Then the African Kingdoms DLC comes along and shakes this up completely, with a simple but genius change: you now have Feudal Age versions of the fire/demolition ship, which at least temporarily makes the counter system work, kind off. In low numbers, fire ships reliably beat galleys since can actually close the range without sinking. Demo ships are still rarely seen, as a unit that kills itself to do anything has some inherent problems, and you need to always hit multiple ships with the explosion, otherwise they're strictly inefficient. Anyway, the meta now revolves around early fire ships, transitioning to galleys later. This is a massive problem for the Vikings however, as they don't have fire ships at all, because their longboats are supposed to fill a similar role as the counter to galleys. Longboats only arrive in Castle Age, so Vikings are stuck with galleys, making their water game very inflexible; you have to spam galleys from the start and probably relegate yourself to defensive play for a good while, which can work but is entirely predictable. Coupled with nerfs to Viking dock/ship cost and the arrival of several new powerful naval civs with access to fire ships (Italians, Portugese, Malay), Vikings are now a second rate pick for water maps at best, outside of team games where their downsides are less pronounced or drafts where you eventually run out of better water civs.

The core problem is of course that the rock-paper-scissors system of naval combat doesn't work, because sufficient amounts of rock start beating paper and turning the entire thing on its head.

TL;DR: Water combat is broken.

cncgnxcg fucked around with this message at 12:45 on Apr 30, 2023

cncgnxcg
Jul 20, 2022

Cythereal posted:

Competitive Multiplayer Overview: The Spanish
The Spanish are most famous these days for being kings of the Nomad game type, a format where you start with villagers but no town center. No one builds a base faster than the Spanish, and that sheer speed is enough to make the Spanish top tier in this game format.

Well, they actually got nerfed in the most recent patch. The buildspeed no longer applies to the first town center you build, and that's what made the Spanish so good on Nomad.


YaketySass posted:

They've added so much content over the years that the absence of new models for monks (outside of American civs) keeps surprising me. I guess it could get a bit culturally dicey though, or represent a lot of work if you get sufficiently granular like this concept page does.

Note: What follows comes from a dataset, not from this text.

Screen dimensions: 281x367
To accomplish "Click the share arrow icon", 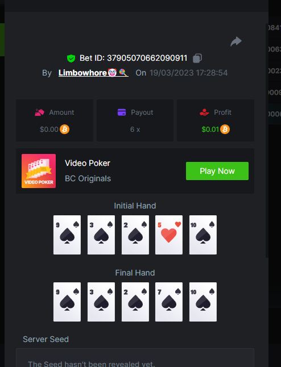I will pyautogui.click(x=235, y=41).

Fun fact: The mesoamerican civs only have a special monk sprite because during the development of Conquerors, one artist decided to make the sprite in his free time, otherwise they would have been stuck with the same bald man as everyone else.

cncgnxcg
Jul 20, 2022
B.Montezuma


Jossar posted:

In truth, you get this message a lot earlier in the scenario, but I just did not have the time to undertake it until now. The game wants you to go and contact Admiral Yi in order to get access to one of the Koreans' Unique Units, the Turtle Ship (population-heavy, but powerful short-ranged gunpowder warship).

What exactly do you mean by this? I don't think there are any units that take more than 1 population point (there's a very small number that take less).

cncgnxcg
Jul 20, 2022
I must have played this mission a bajillion times over the past 2 decades and I never knew about the free houses.

You can still get the relic after Alfonso allies you, by using a Mangonel to "attack ground" on the monastery and exploiting its friendly fire. I think you can also just change your stance back to enemy, but I'm not sure if this would have any repercussions in this particular case.

cncgnxcg
Jul 20, 2022
The Alaric campaign originated in the Forgotten mod and has been heavily altered for DE. The original only had 4 missions instead of 5, and of those 4, only the fourth scenario has been adapted for DE (it's still the fourth mission, funnily enough).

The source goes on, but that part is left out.